_YOUR OBJECTIVE_: Rewrite every line in the rows below as a JSON list of strings, one string per line, leaving out any blank lines.

_Collection entries_:
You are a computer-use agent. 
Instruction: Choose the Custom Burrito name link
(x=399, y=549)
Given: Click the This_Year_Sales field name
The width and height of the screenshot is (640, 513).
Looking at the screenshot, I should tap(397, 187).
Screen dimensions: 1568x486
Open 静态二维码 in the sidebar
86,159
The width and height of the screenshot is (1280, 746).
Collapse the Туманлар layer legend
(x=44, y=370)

_WRITTEN ANSWER_:
[
  "You are a computer-use agent. ",
  "Instruction: Choose the Custom Burrito name link",
  "(x=399, y=549)",
  "Given: Click the This_Year_Sales field name",
  "The width and height of the screenshot is (640, 513).",
  "Looking at the screenshot, I should tap(397, 187).",
  "Screen dimensions: 1568x486",
  "Open 静态二维码 in the sidebar",
  "86,159",
  "The width and height of the screenshot is (1280, 746).",
  "Collapse the Туманлар layer legend",
  "(x=44, y=370)"
]